Balsam Al-Ayoub: Cut and Thrust for Multi-talented Philanthropist

Balsam Al-Ayoub Kuwait Olympian and international fencing champion

Balsam Al-Ayoub: Kuwait Olympian and international fencing champion. Photo credit:

Balsam Al-Ayoub has been fighting for Kuwait — and gender equality — since she was a child.

Al-Ayoub’s parents encouraged her and her sister, Lulwa, to get involved in sports at an early age. The sisters gravitated towards fencing, even though there was little opportunity for girls in the Gulf region. At the time, there was only one general sports club for females, but the outlook has improved.

Al-Ayoub — who defines fencing as a “noble, elite and classy” sport — says the discipline chose her at age 16. “I had to prove that I can practise a sport which had been exclusive for men in Kuwait for years. To be a fencer means you have to be a fighter, a warrior, a dreamer, an achiever, a believer, a supporter and a champion. It’s not only about the support you get from those who believe in you, but also the greatness of being a role model, or an influencer, in your society. I take a lot of pride watching my positive influence transferred to the young generation,” she told The Talk magazine.

She finally gained admission as a professional athlete in the Kuwait Sports Club. The government-sponsored organisation abandoned its gender exclusion — and she and her sister went on to win several international competitions. “I am a professional athlete representing Kuwait around the world,” said Al-Ayoub, “and I am also a mother.” She enjoys the reactions this statement provokes.

Al-Ayoub spoke with Gulf News in 2010, around the time she left the state-sponsored club to secure private-sector endorsements. She competed across Europe, Asia and the MENA region, averaging 10 to 12 events annually over a five-year stretch.

Both sisters are considered role models for their athletic accomplishments — silver for Balsam in the Asian Games and bronze for Lulwa in the World Cup — as well as their social activism. “We respect traditions and don’t break the frame despite stretching it at times. And for the past 15 years we have managed to make our voices heard through sport.”

Al-Ayoub introduced self-defence as part of her sports, cultural and developmental programme, Be Strong, to support the UN’s global campaign to end violence against women and girls. Thousands have participated in the course. Her other pilot programme, A Champion Among Us, began as a platform to advocate for equal sporting rights for girls and has evolved into co-ed programme teaching children to use sports as a tool for personal and societal development.
“We are using sport as a medium for change on the perception of women by society at large, and I must say we have been successful to a large extent,” said Al-Ayoub. “We are just trying to do what we can in our own small way.
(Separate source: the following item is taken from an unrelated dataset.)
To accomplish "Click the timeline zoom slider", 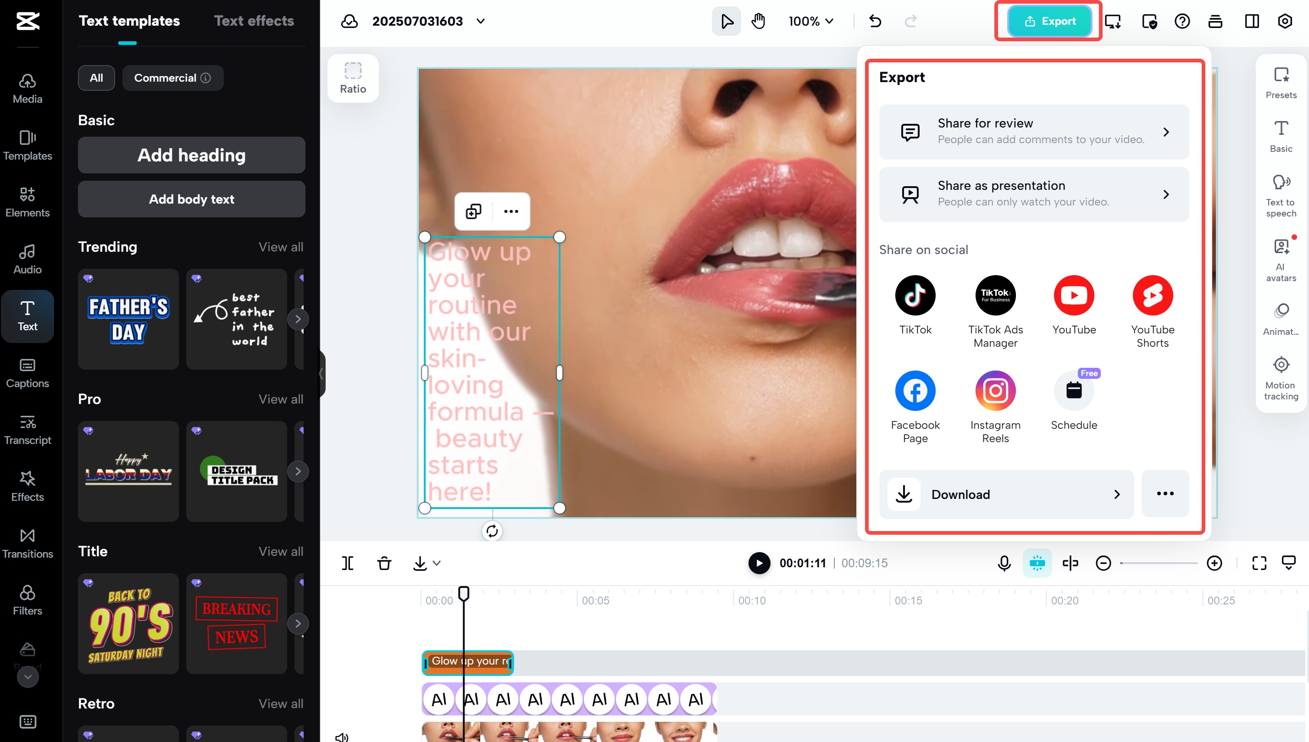I will [1159, 563].
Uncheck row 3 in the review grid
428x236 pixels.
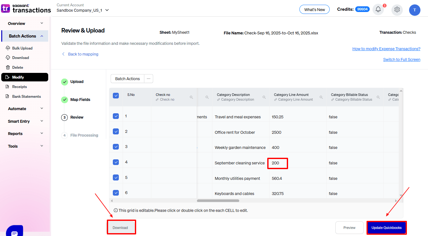(x=116, y=147)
There is no traditional law or religion that can bar or prohibit women from taking their place in society.”

Athletic apparel, on the other hand, can be a barrier for sportswomen in more conservative cultures. Al-Ayoub struggled to find outfits that would be considered suitably modest, and finally decided to make her own. Her mother, Fatima Al Omani, was a seamstress who taught her to convert fabric into fashion; now 90 percent of her wardrobe comes from her own hands.

“I designed the entire range of costumes for a fencing competition that I organised for women,” said the woman who was named by Harper’s Bazaar as Kuwait’s Best Dressed Woman in 2017.
After retiring from professional sports, Al-Ayoub launched her fashion label, Balsam Studio, and has gained a following eager to see each new season’s collection. Unlike most designers, Al-Ayoub’s work is generally related to a social cause. Profits from her premier collection, titled Sewing the Wounds, supported the anti-violence work done by the non-profit Abolish 153.

“I introduced my brand to the women community in Kuwait by connecting it to a cause that affects women in a very personal way.”

Al-Ayoub took part in a documentary-making course, which coincided with a philanthropic tour to teach football and badminton to children across Africa. She was featured in a documentary series (Her Story) about the trials and triumphs of female athletes.

Balsam and Lulwa Al-Ayoub were recognised for their outstanding social entrepreneurism by the Ashoka Fellowship in 2009.